The president should immediately support all of the 9/11 commission's recommendations
Why you're right:
1. Cherry-picking allows the administration to avoid difficult but critical reforms. The administration has already hinted it will reject some reforms recommended unanimously by the bi-partisan commission. Homeland Security Secretary Tom Ridge has "signaled administration opposition to the idea of a new intelligence chief" – a key recommendation of the commission. If the administration selects a subset of the recommendation it will enable officials "defend their turf" by lobbying against changes that would reduce their influence. This is the same mentality that contributed to the intelligence failures leading to 9/11. The cherry-picking could result in the administration "choosing harmless changes that involve little more than moving boxes on an organization chart." (USA Today, Washington Post)
2. Any delay endangers our national security. The recommendations are designed to correct flaws in the nation's security apparatus that failed to prevent 9/11 – an event that occurred almost three years ago. Many of the proposals are not new. Every day we delay implementing the full slate of the 9/11 commission's reforms makes it more likely that terrorists will be able to successfully strike American again. (Sen. Bob Graham)

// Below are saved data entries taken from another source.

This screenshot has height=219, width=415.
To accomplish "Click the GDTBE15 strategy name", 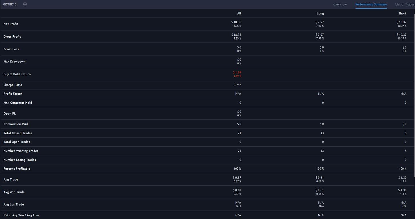I will pos(10,4).
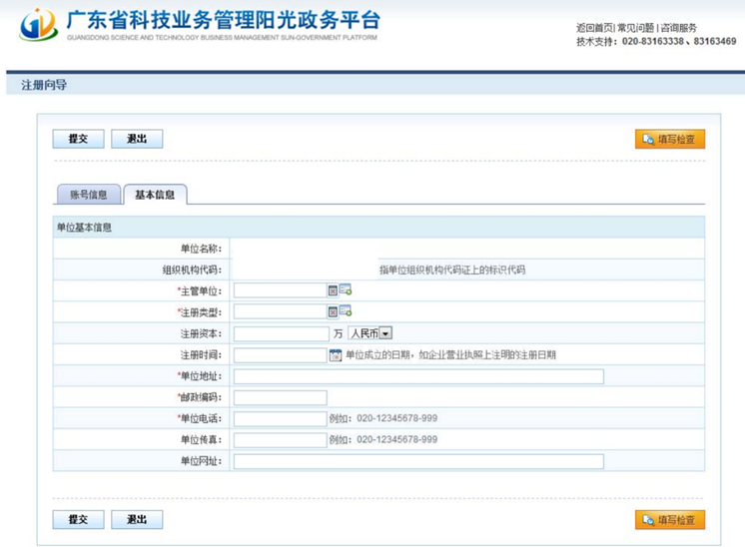Open the 常见问题 link
Screen dimensions: 745x547
[635, 28]
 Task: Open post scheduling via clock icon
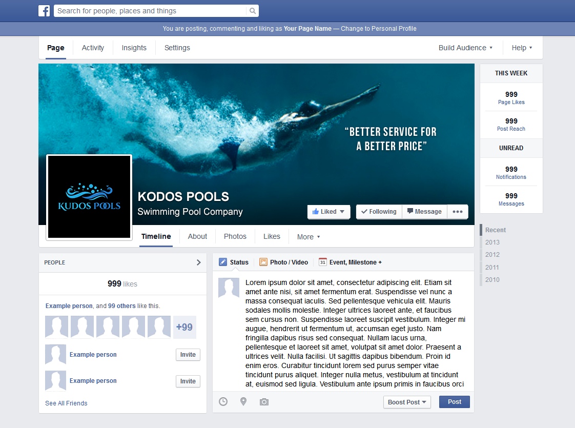coord(223,402)
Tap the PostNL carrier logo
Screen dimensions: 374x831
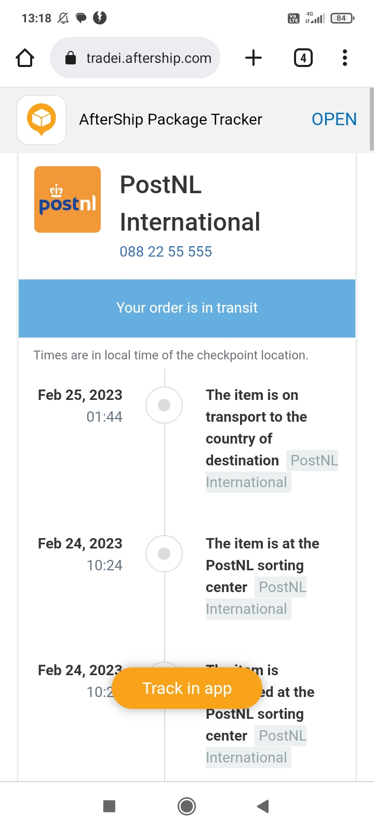coord(68,199)
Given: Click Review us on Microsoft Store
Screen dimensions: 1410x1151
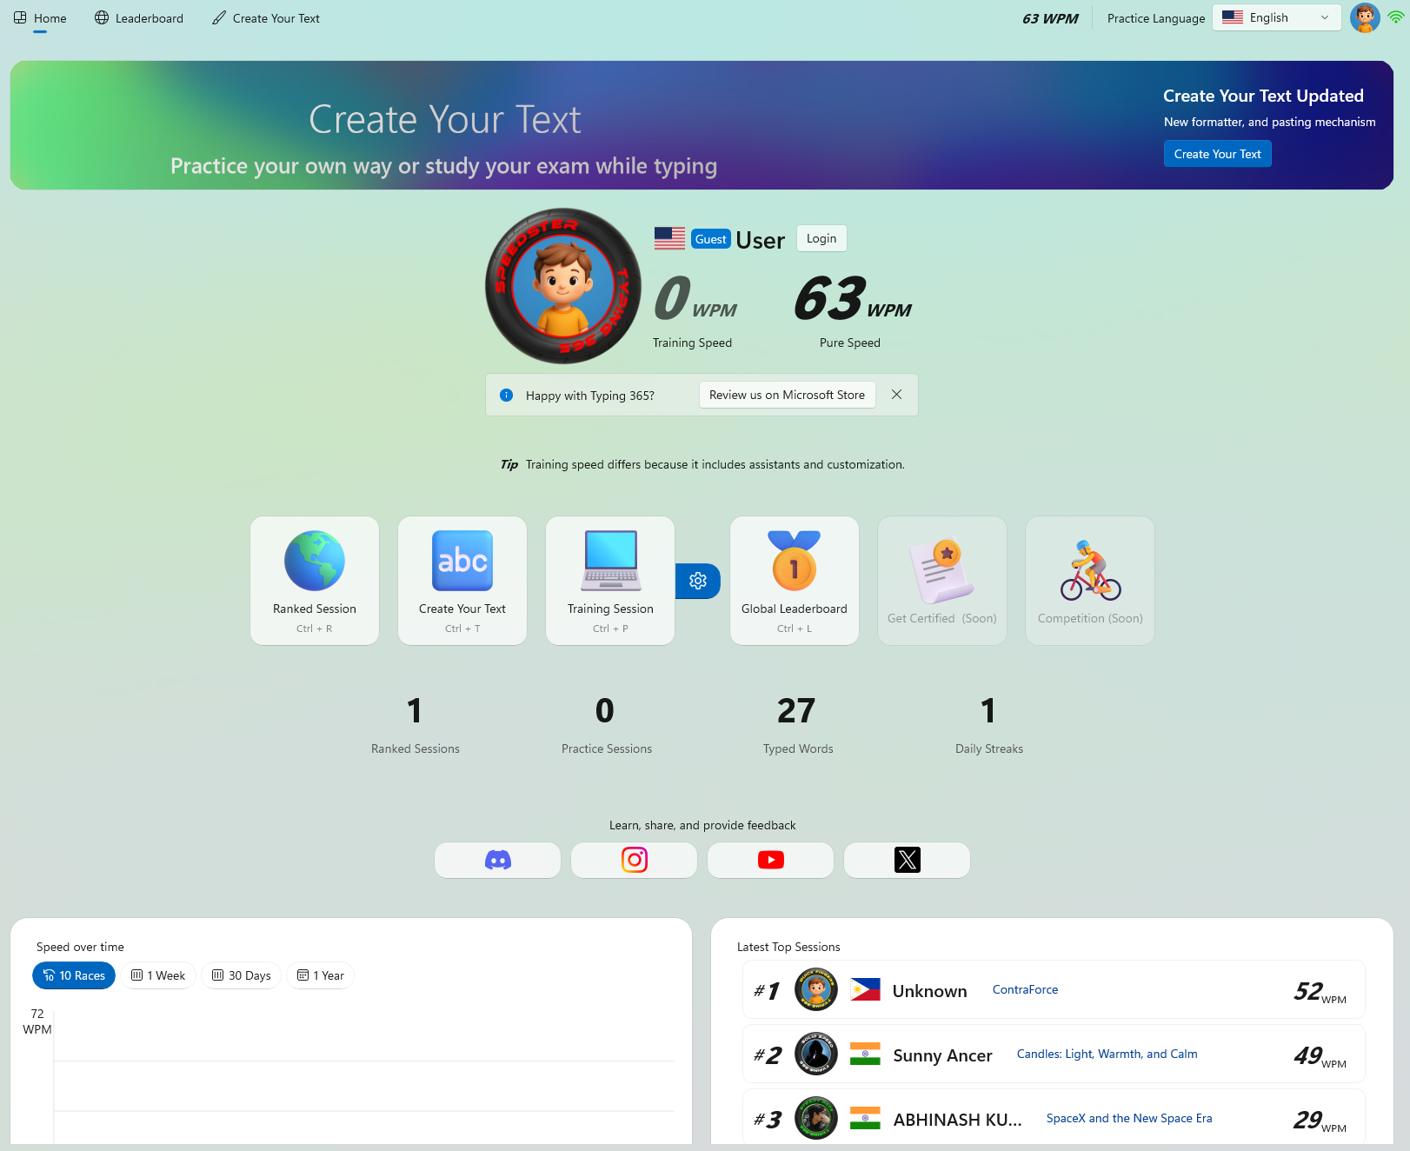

3. The recommendations are already narrowed down. The commission's recommendations were not designed to be smorgasbord of options from which the administration could choose. Co-Chairman Lee Hamilton said "We have made a limited number of recommendations, focusing on the areas we believe most critical." (9/11 Commission News Conference, 6/22/04)
Why they're wrong:
The president recently claimed “we have already put into action many of the steps now recommended by the commission.” But that is not the unanimous position of the bipartisan commission. Chapter 13 of the report begins, "As presently configured, the national security institutions of the U.S. government are still the institutions constructed to win the Cold War.” (Presidential Radio Address, 9/11 Report)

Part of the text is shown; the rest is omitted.